• **Given request**
Retype the material below line for line, without changing any wording, and leave the pictures out.

-- START OF Information provided --

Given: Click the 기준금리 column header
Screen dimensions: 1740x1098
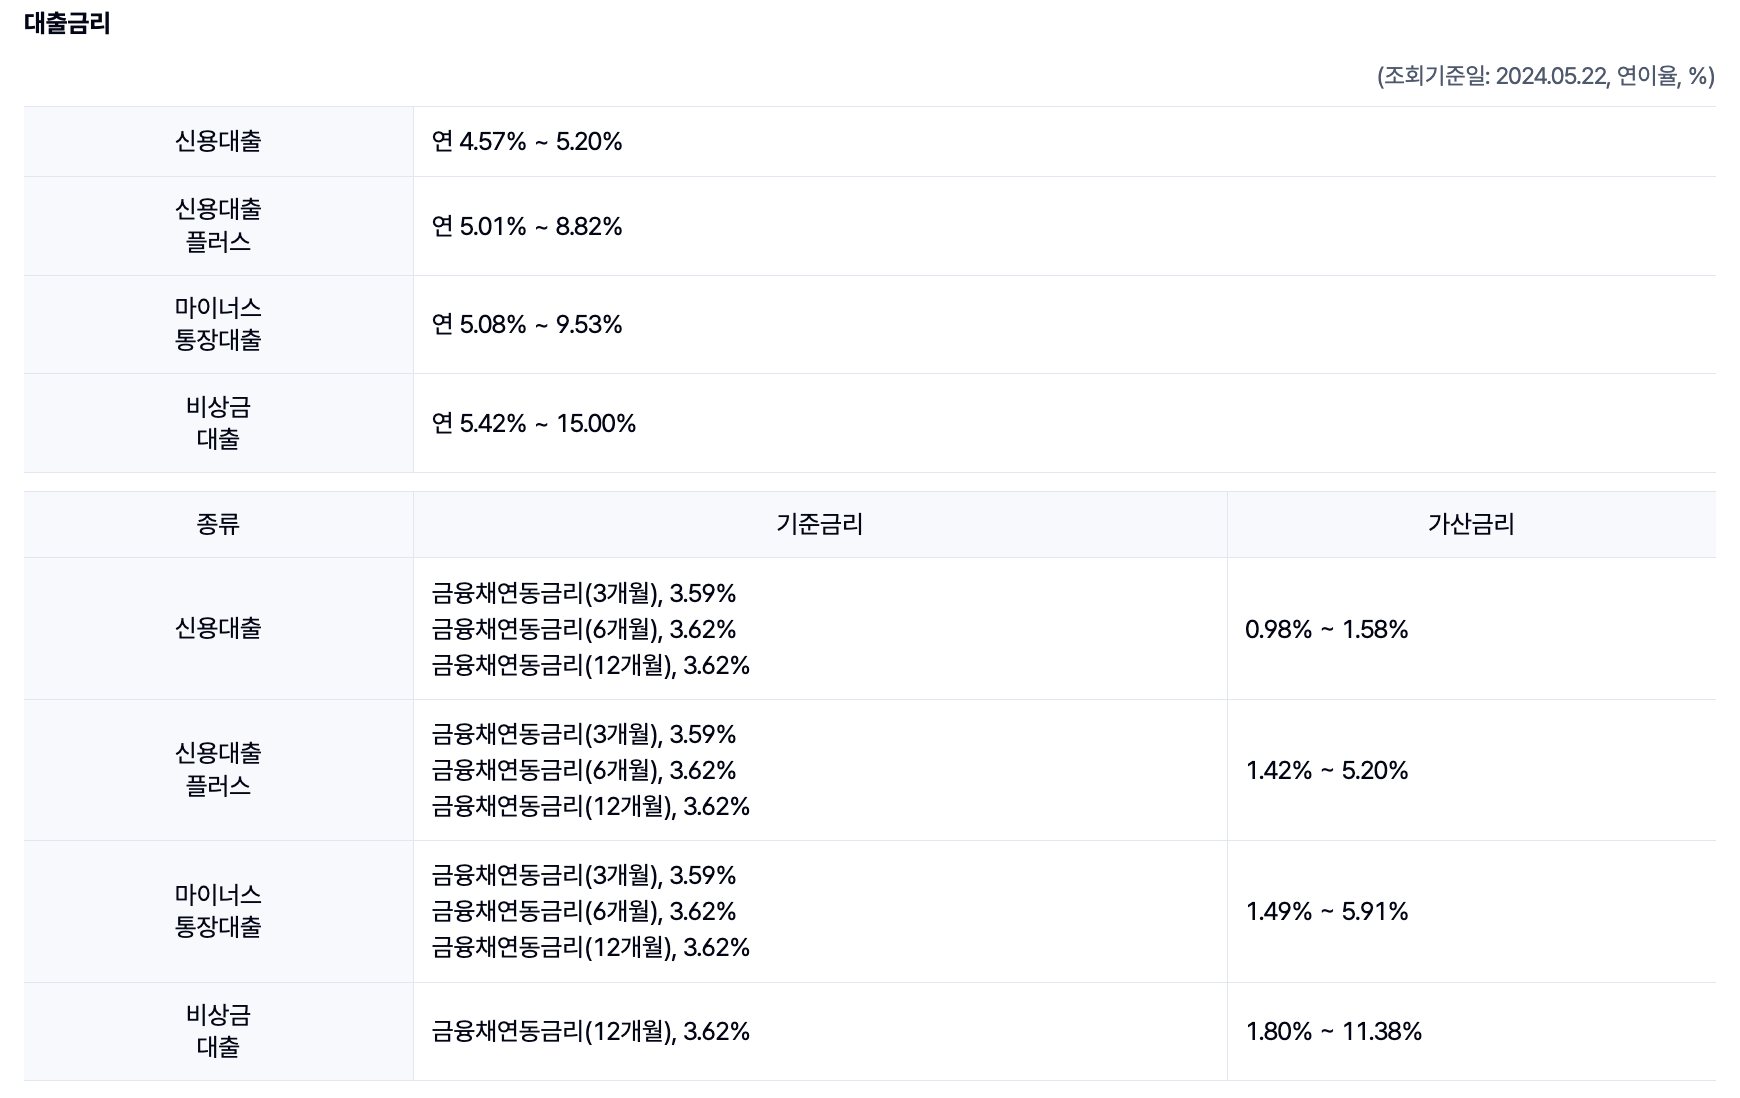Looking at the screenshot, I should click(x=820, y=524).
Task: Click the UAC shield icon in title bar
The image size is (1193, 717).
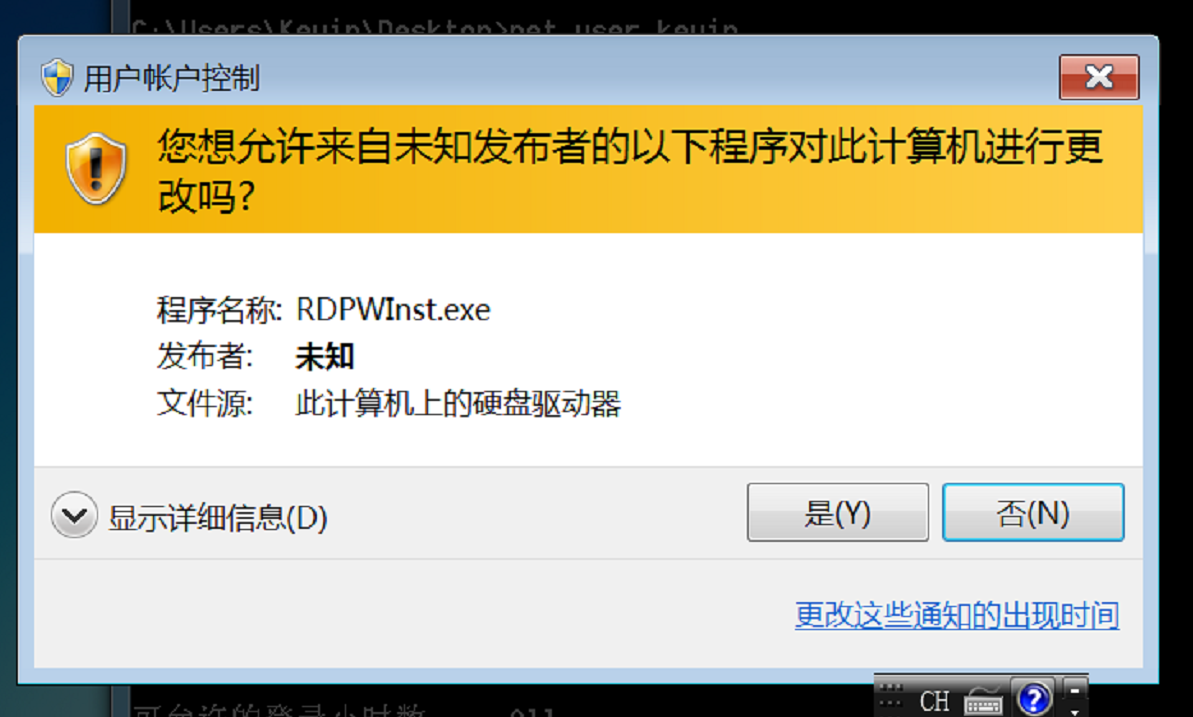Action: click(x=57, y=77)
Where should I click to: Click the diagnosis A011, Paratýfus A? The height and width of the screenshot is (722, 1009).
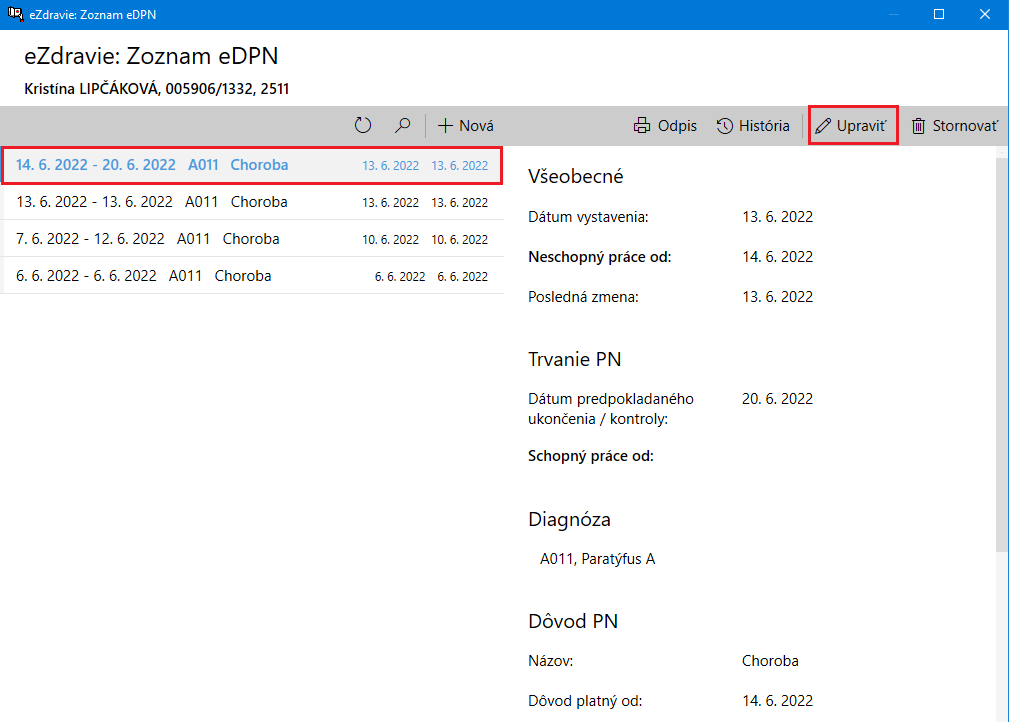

-- END OF Information provided --

• **Output of the task**
Given: Click the 기준금리 column header
Screen dimensions: 1740x1098
Looking at the screenshot, I should click(x=820, y=524).
Task: Click the UAC shield icon in title bar
The image size is (1193, 717).
Action: click(x=57, y=77)
Where should I click to: Click the diagnosis A011, Paratýfus A? The height and width of the screenshot is (722, 1009).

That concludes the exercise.